TO DO — Please return all lines of the data below containing the string "every".

DATA PROVIDED —
Segment Open
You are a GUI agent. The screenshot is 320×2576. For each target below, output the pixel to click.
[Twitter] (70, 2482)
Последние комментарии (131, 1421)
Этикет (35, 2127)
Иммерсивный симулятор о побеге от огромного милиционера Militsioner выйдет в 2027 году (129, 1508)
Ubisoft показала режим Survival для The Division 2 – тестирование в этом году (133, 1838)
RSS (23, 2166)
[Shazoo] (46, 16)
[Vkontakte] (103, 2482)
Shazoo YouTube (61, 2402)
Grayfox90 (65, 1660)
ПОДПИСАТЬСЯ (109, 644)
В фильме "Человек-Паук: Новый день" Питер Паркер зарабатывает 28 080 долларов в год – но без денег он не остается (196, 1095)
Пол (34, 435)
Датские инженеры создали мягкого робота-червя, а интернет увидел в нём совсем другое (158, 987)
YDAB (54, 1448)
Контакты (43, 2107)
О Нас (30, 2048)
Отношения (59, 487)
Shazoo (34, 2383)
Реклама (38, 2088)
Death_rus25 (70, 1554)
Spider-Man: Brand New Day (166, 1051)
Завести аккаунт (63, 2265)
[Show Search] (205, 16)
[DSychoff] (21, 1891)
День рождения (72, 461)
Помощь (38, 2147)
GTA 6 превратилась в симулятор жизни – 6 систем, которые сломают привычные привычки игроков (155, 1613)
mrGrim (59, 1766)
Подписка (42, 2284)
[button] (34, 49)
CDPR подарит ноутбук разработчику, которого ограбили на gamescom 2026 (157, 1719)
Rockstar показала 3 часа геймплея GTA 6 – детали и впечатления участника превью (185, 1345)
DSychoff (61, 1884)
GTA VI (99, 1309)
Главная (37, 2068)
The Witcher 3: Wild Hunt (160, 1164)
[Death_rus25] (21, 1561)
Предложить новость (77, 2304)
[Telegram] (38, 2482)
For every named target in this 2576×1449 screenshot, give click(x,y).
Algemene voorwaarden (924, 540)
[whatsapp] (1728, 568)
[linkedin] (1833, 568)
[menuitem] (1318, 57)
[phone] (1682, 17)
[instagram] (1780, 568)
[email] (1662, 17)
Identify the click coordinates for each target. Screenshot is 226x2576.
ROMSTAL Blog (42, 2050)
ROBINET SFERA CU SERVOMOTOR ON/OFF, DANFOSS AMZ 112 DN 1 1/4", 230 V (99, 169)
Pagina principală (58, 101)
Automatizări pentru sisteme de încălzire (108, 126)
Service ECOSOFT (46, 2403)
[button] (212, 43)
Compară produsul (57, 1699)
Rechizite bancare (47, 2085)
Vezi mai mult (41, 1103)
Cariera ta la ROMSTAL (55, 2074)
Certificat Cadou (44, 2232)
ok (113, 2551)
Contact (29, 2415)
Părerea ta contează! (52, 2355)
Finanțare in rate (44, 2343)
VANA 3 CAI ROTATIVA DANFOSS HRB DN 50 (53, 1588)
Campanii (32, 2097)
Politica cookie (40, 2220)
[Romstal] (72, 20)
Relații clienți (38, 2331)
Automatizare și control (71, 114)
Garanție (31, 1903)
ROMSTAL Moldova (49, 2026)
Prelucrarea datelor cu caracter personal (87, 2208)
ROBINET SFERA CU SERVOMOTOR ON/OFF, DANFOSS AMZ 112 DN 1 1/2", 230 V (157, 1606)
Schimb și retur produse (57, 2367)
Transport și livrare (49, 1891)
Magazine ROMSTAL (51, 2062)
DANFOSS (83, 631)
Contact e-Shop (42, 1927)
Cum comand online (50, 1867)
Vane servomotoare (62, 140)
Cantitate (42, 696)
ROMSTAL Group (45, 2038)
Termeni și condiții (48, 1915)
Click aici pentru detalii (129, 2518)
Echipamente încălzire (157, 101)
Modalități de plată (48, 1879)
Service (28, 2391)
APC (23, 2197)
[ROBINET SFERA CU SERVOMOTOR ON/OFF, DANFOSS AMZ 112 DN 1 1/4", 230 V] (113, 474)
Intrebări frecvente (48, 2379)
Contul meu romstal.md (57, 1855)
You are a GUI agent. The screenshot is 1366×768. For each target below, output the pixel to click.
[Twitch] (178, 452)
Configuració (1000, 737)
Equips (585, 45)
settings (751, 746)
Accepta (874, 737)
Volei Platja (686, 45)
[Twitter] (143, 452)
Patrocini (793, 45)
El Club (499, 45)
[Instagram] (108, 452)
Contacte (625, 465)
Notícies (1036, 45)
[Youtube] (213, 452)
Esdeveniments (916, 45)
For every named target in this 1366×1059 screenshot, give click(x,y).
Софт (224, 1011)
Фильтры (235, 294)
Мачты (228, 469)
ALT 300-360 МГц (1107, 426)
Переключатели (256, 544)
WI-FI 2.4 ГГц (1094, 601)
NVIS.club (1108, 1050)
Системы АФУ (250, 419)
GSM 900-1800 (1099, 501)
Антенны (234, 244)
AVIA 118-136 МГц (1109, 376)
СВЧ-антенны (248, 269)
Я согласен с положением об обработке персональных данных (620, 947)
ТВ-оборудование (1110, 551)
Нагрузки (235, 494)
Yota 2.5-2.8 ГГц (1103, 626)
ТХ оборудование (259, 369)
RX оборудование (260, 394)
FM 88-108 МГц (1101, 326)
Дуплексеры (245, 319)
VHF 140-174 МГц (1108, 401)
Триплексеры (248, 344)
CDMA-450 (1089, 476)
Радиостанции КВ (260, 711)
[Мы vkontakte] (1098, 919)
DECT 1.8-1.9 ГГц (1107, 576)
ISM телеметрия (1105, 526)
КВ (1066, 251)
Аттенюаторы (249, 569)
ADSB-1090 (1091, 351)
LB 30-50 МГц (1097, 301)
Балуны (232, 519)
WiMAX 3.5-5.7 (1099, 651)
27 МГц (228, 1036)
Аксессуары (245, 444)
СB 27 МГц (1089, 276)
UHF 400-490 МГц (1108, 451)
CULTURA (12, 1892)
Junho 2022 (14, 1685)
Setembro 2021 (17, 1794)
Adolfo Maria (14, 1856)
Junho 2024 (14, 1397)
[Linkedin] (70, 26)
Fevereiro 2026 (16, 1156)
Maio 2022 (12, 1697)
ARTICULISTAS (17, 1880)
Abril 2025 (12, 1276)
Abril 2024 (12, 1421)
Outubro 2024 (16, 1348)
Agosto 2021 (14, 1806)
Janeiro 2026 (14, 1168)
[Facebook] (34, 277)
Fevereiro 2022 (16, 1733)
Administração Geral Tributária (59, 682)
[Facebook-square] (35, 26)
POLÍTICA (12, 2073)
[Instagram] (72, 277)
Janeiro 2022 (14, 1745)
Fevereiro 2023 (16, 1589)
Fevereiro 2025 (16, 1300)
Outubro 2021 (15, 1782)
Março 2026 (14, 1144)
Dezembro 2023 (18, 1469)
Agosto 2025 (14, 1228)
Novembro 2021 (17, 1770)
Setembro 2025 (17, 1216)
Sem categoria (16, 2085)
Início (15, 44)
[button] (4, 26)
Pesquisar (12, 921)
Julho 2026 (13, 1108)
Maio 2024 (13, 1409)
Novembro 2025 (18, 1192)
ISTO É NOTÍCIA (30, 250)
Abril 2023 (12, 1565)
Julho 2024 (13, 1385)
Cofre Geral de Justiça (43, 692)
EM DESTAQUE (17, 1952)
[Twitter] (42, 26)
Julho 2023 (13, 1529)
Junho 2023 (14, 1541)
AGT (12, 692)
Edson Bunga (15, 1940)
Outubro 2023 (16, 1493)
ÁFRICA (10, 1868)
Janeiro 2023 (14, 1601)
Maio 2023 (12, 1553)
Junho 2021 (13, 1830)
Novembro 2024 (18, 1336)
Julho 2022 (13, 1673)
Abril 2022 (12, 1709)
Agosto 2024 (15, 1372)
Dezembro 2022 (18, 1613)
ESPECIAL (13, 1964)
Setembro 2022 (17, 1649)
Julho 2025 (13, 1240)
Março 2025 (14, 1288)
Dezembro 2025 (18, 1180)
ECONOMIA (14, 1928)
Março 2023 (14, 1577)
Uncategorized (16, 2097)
Segment Closed
OUTPUT OF THE EXERCISE —
For every named target in this 2576×1449 screenshot, give click(x,y).
For every named target in this 1366×1059 screenshot, give click(x,y).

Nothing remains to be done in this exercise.